Tuesday, September 5, 2023

Alito, AI, Attorney Fees

Law360 has Sen. Whitehouse Files Ethics Complaint Against Justice Alito -- Sen. Sheldon Whitehouse, D-R.I., wrote to Supreme Court Justice John Roberts on Monday to file an ethics complaint against Justice Samuel Alito for alleged violations of "several canons of judicial ethics, including standards the Supreme Court has long applied to itself. "

Myron Moskovitz's DJ column today is My AI Nightmare, in which he imagines the Terminator as an appellate lawyer. He concludes that "at least for now" humans make better appellate lawyers than machines because AI can't apply intuition to pick up unstated cues at oral argument: "appellate judges tend to ask questions rather than make comments. But simply answering their questions literally is a big mistake. Behind every judge’s question lurks a viewpoint."

And the DJ's Exceptionally Appealing monthly column has Apostrophic Apotheosis: Whose fees are they, anyway? Prompted by Estate of Gentry v. Hamilton-Ryker IT Solutions, 3:19-CV-00320, 2023 WL 5018432, at *1 n.2 (S.D. Tex. Aug. 7, 2023), this piece attempts to tackle one of the "burning legal questions of our generation," “Is the proper term ‘attorney fees,’ ‘attorneys fees,’ ‘attorney’s fees,’ or ‘attorneys’ fees?’”

Blumberg Law has Color of Justice: All-White Benches Persist in US District Courts -- Of the 94 federal district courts, 25 have never had a non-White judge, according to a Bloomberg Law analysis of federal court records.
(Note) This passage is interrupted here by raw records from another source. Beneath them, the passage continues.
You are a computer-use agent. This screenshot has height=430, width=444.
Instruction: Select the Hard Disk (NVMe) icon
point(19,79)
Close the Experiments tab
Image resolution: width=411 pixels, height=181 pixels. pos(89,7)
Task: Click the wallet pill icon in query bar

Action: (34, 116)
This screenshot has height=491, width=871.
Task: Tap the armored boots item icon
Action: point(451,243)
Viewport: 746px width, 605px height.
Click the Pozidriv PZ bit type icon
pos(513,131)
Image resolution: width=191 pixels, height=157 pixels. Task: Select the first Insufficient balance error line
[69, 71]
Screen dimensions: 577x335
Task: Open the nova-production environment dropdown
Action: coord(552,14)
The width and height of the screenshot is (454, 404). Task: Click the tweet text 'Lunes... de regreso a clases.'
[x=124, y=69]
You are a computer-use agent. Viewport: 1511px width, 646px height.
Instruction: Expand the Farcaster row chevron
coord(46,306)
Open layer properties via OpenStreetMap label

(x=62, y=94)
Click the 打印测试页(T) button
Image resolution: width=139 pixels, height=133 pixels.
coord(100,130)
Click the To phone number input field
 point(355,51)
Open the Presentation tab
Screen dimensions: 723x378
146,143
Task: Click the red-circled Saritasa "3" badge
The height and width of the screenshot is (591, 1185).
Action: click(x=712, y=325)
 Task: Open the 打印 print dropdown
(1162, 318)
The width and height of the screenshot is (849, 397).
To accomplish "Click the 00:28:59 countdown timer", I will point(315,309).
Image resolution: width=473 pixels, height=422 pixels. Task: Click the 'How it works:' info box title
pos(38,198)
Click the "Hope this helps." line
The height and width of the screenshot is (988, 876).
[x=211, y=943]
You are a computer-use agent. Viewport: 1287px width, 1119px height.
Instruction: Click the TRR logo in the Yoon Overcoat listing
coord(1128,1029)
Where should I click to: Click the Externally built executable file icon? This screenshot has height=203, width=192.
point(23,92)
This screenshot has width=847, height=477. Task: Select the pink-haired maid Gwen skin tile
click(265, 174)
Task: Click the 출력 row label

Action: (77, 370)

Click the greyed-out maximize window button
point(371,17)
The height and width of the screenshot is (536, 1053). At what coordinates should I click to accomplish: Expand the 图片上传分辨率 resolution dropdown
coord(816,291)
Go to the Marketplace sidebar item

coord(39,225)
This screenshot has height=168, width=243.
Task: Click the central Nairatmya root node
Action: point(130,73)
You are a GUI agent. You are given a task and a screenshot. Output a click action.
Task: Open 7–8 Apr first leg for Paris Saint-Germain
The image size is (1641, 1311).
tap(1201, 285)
Law360 has Here's Where Judicial Vacancies Stand As Congress Returns

  • The Biden administration has gotten 140 judges (including a Supreme Court justice) confirmed so far, a fact much celebrated by the White House and Democrats. But at the end of August, that impressive number still trailed the 146 secured by Trump at the same point in his administration
  • As of Sept. 1, there are seven vacancies on appeals courts, which are in the First, Third, Fourth, Fifth, Seventh, Ninth and Tenth circuits. Four of the seven vacancies have nominees, according to the Administrative Office of the U.S. Courts. Biden also can nominate a successor to Judge Julia Smith Gibbons of the Sixth Circuit, who plans to take senior status when her successor is confirmed.
  • There are 61 vacancies for district courts as of Sept. 1, with 25 nominees pending.